‘Hums with living history, human warmth and indignation’ New York Times
Less a mystery unsolved than a secret well kept
The mystery has haunted generations since the Second World War: Who betrayed Anne Frank and her family? And why?
Now, thanks to radical new technology and the obsession of a retired FBI agent, this book offers an answer. Rosemary Sullivan unfolds the story in a gripping, moving narrative.
Over thirty million people have read The Diary of a Young Girl, the journal teenaged Anne Frank kept while living in an attic with her family and four other people in Amsterdam during World War II, until the Nazis arrested them and sent them to a concentration camp. But despite the many works – journalism, books, plays and novels – devoted to Anne’s story, none has ever conclusively explained how these eight people managed to live in hiding undetected for over two years – and who or what finally brought the Nazis to their door.
With painstaking care, retired FBI agent Vincent Pankoke and a team of indefatigable investigators pored over tens of thousands of pages of documents – some never before seen – and interviewed scores of descendants of people familiar with the Franks. Utilising methods developed by the FBI, the Cold Case Team painstakingly pieced together the months leading to the infamous arrest – and came to a shocking conclusion.
The Betrayal of Anne Frank: A Cold Case Investigation is the riveting story of their mission. Rosemary Sullivan introduces us to the investigators, explains the behaviour of both the captives and their captors and profiles a group of suspects. All the while, she vividly brings to life wartime Amsterdam: a place where no matter how wealthy, educated, or careful you were, you never knew whom you could trust.

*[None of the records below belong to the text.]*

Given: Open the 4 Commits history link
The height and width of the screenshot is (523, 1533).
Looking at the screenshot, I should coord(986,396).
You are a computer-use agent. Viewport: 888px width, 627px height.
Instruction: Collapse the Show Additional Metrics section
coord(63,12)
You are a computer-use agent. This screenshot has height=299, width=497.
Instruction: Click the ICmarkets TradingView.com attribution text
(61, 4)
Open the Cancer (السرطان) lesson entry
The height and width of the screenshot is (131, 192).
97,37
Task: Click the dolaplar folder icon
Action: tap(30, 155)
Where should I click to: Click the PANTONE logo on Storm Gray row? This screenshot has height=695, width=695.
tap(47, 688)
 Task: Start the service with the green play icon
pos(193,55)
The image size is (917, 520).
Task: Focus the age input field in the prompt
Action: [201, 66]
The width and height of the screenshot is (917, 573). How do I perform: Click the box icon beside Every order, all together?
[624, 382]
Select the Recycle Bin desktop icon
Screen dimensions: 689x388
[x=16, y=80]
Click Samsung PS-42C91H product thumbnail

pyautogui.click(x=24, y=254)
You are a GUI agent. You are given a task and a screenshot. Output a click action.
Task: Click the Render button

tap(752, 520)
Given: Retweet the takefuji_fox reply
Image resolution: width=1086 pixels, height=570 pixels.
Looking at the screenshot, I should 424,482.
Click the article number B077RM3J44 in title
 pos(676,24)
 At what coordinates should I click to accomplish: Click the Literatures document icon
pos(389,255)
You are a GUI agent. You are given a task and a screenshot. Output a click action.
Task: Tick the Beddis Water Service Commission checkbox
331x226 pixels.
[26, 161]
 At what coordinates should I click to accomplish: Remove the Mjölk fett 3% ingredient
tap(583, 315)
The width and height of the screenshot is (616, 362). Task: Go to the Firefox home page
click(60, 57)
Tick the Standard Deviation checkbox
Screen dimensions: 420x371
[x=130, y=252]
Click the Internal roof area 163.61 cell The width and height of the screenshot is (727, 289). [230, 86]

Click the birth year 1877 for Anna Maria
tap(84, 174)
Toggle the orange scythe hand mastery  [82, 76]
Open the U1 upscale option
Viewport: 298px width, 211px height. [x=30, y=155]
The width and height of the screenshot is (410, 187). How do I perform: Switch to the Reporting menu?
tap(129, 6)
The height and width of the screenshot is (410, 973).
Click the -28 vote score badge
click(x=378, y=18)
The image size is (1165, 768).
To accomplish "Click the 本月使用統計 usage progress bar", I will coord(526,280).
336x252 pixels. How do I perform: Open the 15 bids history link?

Rosemary Sullivan is the author of eleven books. She is also a poet, essayist and journalist. She has edited eight anthologies. She has lectured across Canada and in the US, England, France, Italy, Germany, Sweden. Belgium, Spain, India, Puerto Rico, Chile, and Mexico. Sullivan teaches at the University of Toronto. She was awarded the Lorne Pierce Medal (2008) by the Royal Society of Canada for distinguished contributions to Canadian literature and culture.